Task directions | Every line with the word "screenshot" in it should be extracted from the data that follows.

++++ Entries supplied ++++

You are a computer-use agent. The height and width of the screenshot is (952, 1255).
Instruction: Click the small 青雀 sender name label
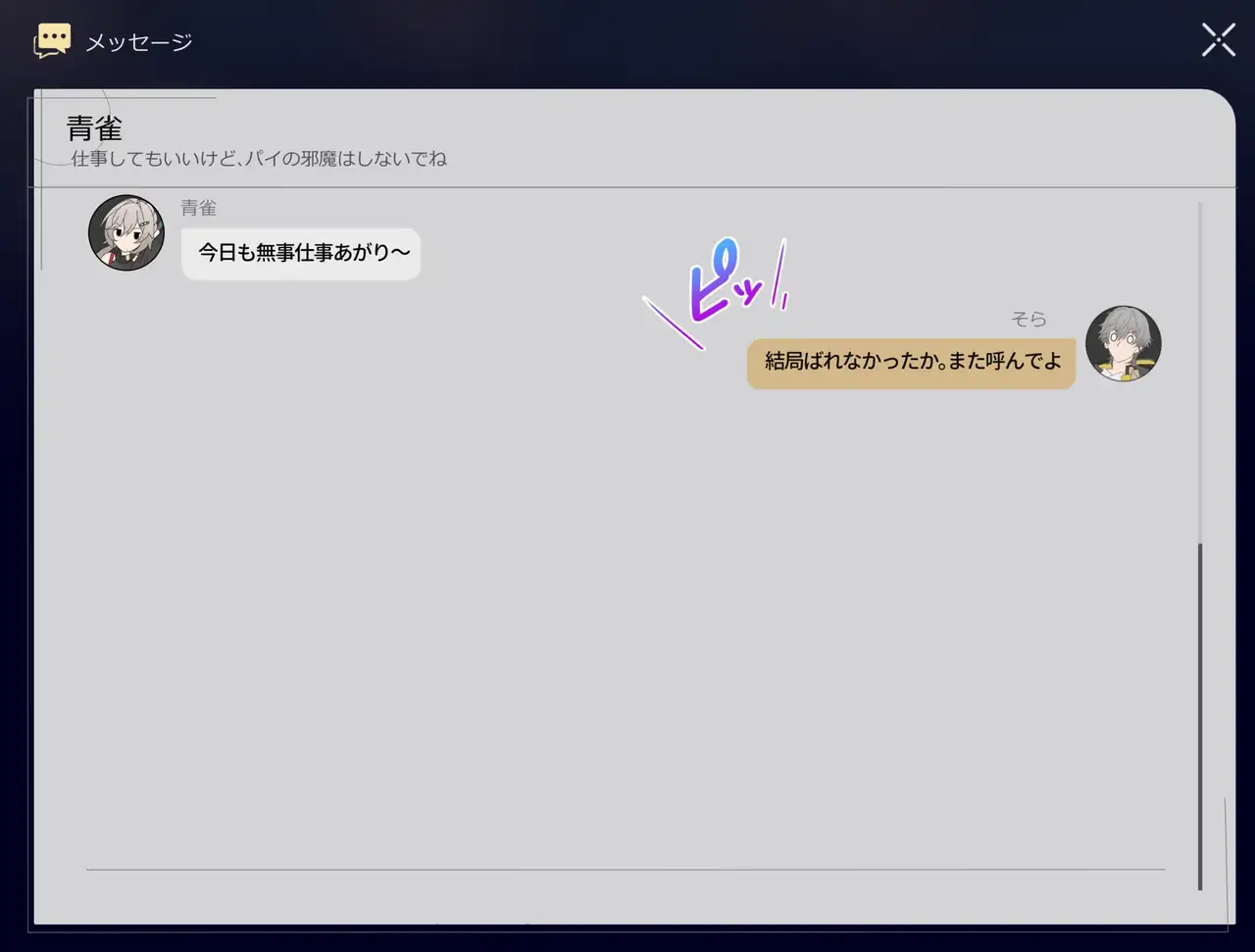click(198, 208)
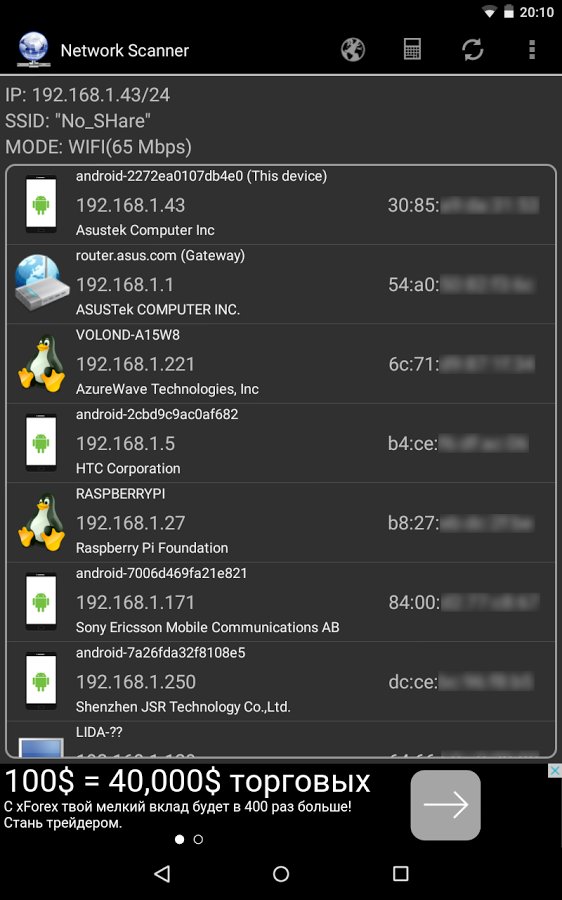Image resolution: width=562 pixels, height=900 pixels.
Task: Tap the penguin icon beside RASPBERRYPI
Action: coord(41,522)
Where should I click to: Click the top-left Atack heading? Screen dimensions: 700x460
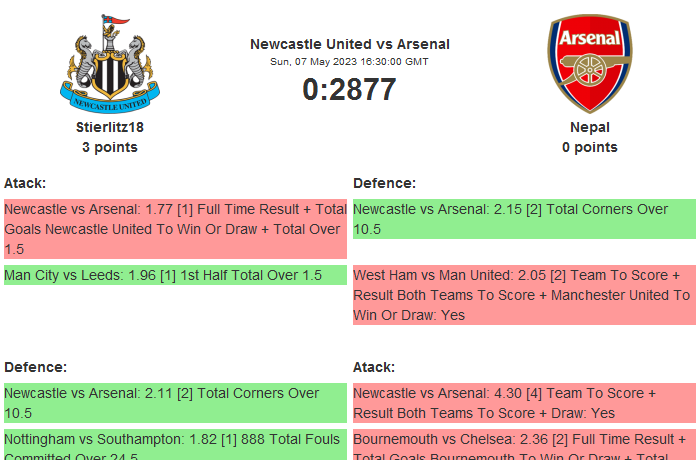click(x=25, y=183)
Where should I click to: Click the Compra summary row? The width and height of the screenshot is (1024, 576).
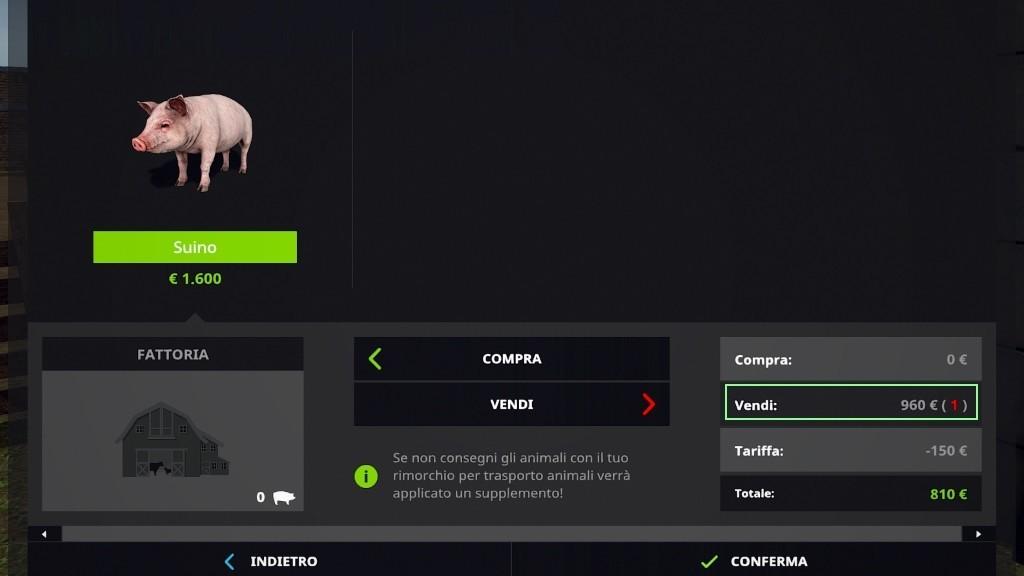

++++

Answer below |
You are a computer-use agent. The height and width of the screenshot is (952, 1255).
Where should I click to: Click the Compra summary row? The width and height of the screenshot is (1024, 576).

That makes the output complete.